List every bracketed timestamp in the talk transcript below, in the order they appear.

*** SOURCE TEXT ***

I'd like to sit in your laps, actually. It's easier for you to move than me. So I would like to start. Hi. How are you? Good. I'd like to start with some reports, but not lengthy, just brief reports on your discussion. We would like to start We tried for quite a long time what it means to sit with the mind with the body You didn't find a real answer.

[02:07]

Then after a while the theme came, the wisdom of not knowing. And suddenly the feeling in the group was very relaxed. Oh, good. There was this feeling that there is... Can you say that in small steps? Yes. We felt that the answers for all these questions

[03:14]

couldn't be found through concepts. They are more or less inside ourselves, like sleeping or so, and then sometime will come up and wake up. In the end, we felt very good. This is wonderful. So I would like to treat this more as a discussion, so I don't wait till the end. I think, it seems to me, you implied that the answers to these questions can only be reached, felt, through long familiarity.

[04:47]

And after a while you say, well, Well, of course I'm sitting with body and mind. What else could I be sitting with? But what is this sitting with body and mind? And after a while we can feel it better. Now, you all know what sleeping is. My hope, anyway. Some people have a lot of problems. But if someone asked you what sleeping is, it's not too easy to answer.

[05:51]

How am I supposed to know I fell asleep? Or are you sleeping within the mind or sleeping within the body? So, I mean, you would notice that if you were dreaming a lot, seems to be sleeping perhaps more in the mind. If you develop a posture of sleeping, then you can find how you sleep in a particular posture. Once I was in a conference, I think, in Bremen. And there was a Chinese woman, a sort of 55, 60-year-old elegant Chinese woman.

[07:06]

And she'd left China when she was 19, if I remember. And after I talked for a while, Afterwards she said, She doesn't know quite what reminded her, but she remembered when she was young, she was taught different postures to sleep in. To sleep? To sleep in. Okay. Women were supposed to sleep in different postures than men. And some postures were considered healthier than others. And this we don't have much teaching in this way. In fact, being a young parent, there's a lot of books nowadays that say parents should not sleep with the baby.

[08:34]

Because the parents will crush the baby. Denn die Eltern zerdrücken das Kind. This is a very unconscious idea about sleeping, I think. Das ist eine sehr unbewusste Idee vom Schlaf. Or will stunt its emotional development. Ah ja, dass die emotionale Entwicklung stauchen oder behindern. I think it helps its emotional development. Yeah, you don't want to. Let you spoil the baby with too much attention. It should learn to individuate. Individuate. It says now, by the year 2000, even 12% of parents sometimes sleep with their baby. Until recently, Sophia has never slept alone.

*** ROWS ***

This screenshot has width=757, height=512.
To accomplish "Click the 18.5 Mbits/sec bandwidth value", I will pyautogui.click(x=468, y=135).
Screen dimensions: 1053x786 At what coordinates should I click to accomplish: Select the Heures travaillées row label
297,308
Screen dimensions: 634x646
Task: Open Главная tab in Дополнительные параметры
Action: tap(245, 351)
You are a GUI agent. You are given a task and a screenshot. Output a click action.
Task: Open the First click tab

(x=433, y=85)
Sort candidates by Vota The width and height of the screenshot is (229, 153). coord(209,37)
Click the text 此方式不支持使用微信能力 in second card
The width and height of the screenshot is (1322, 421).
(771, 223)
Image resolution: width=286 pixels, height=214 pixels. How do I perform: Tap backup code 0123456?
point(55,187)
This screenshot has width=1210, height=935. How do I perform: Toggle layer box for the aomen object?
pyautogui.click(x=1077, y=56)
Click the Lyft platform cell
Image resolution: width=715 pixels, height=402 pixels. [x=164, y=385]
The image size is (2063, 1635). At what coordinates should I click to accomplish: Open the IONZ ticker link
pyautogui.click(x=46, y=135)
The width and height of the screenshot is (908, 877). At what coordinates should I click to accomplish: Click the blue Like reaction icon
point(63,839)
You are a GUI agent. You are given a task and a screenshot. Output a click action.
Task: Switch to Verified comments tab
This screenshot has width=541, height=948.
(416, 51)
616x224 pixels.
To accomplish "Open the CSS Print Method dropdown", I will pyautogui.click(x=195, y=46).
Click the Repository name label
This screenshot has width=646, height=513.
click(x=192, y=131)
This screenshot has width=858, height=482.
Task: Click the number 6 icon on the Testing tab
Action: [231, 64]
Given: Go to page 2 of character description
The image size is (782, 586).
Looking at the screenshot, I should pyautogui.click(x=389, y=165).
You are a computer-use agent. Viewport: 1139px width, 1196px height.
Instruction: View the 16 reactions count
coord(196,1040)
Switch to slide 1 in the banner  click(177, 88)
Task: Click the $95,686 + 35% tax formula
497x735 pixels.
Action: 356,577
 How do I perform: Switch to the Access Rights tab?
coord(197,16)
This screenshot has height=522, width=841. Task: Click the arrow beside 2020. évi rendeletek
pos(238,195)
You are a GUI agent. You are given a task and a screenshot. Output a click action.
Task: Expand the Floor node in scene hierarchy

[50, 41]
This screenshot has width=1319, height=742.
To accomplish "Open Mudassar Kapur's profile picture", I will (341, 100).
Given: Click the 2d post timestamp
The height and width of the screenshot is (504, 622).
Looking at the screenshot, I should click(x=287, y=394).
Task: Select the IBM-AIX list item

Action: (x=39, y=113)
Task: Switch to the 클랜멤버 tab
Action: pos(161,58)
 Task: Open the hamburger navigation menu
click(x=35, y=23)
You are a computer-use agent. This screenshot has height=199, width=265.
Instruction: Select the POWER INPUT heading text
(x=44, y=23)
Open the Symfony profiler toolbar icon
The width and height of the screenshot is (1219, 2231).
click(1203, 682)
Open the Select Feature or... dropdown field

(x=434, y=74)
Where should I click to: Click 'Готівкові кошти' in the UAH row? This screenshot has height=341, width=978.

***

→ ANSWER BELOW
[02:07], [03:14], [04:47], [05:51], [07:06], [08:34]